Duwayne Brooks gave an emotional account of how the confused and fatally wounded Mr Lawrence asked him what had happened.
Sobs could be heard coming from the public gallery as Mr Brooks broke down during his testimony, but the Lawrence family remained composed.
The 37-year-old, who gave evidence at the Old Bailey despite his father dying the previous night, described the unprovoked attack by a gang of white youths in Eltham, south east London, in April 1993.
After watching his friend forced to the ground in a flurry of violence, he was "relieved" to see him get up, the jury heard.
Mr Brooks said: "For a second I was relieved that nothing had happened and we ran up the road and we were running, and he kept asking me to tell him what was wrong because he can't run properly. Blood was streaming out around his neck and through his jacket."
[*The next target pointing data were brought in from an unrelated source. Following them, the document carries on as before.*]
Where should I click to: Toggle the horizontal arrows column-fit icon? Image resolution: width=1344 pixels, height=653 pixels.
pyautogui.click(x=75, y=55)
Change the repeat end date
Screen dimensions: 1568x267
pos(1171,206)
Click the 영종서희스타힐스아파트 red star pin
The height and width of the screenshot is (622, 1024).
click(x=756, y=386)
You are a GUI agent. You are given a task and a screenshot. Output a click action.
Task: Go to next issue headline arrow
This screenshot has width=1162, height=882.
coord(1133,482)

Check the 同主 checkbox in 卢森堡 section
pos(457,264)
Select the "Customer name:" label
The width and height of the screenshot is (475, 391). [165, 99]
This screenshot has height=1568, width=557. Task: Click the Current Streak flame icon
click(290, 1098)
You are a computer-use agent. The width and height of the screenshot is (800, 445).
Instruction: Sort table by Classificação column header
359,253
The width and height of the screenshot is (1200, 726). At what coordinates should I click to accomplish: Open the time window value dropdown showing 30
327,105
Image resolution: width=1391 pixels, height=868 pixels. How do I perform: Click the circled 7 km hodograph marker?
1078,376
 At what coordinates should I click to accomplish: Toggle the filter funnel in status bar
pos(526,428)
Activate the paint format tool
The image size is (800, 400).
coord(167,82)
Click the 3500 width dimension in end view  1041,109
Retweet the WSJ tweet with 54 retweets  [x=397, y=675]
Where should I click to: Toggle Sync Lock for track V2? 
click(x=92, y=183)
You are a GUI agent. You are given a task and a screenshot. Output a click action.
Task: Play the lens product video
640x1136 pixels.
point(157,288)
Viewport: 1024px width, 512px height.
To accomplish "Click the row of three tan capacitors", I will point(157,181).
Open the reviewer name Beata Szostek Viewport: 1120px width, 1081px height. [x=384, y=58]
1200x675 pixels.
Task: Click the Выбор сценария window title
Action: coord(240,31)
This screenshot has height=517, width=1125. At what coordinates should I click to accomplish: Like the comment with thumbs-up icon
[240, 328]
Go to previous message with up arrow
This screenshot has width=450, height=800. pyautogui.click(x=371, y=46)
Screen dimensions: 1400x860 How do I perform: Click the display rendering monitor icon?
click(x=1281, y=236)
Mr Brooks, who had known Stephen since the age of 11, sobbed as he looked at a picture of the scene and described his best friend's dying word to him. He told the court: "He said one more time 'Duwayne' and his voice was funny."
Mr Brooks told the court violence broke out after the attackers had hurled racist abuse at him and his friend.
Asked to describe the group, he said: "At the time all I could say was they were all white, they were about the same age and they were all wearing jeans."
Gary Dobson, 36, and David Norris, 35, both of south London, deny Mr Lawrence's murder.
Pathologist Dr Richard Shepherd said Mr Lawrence bled to death after arteries were severed by stab wounds to the right and left shoulder. The trial was adjourned until Monday.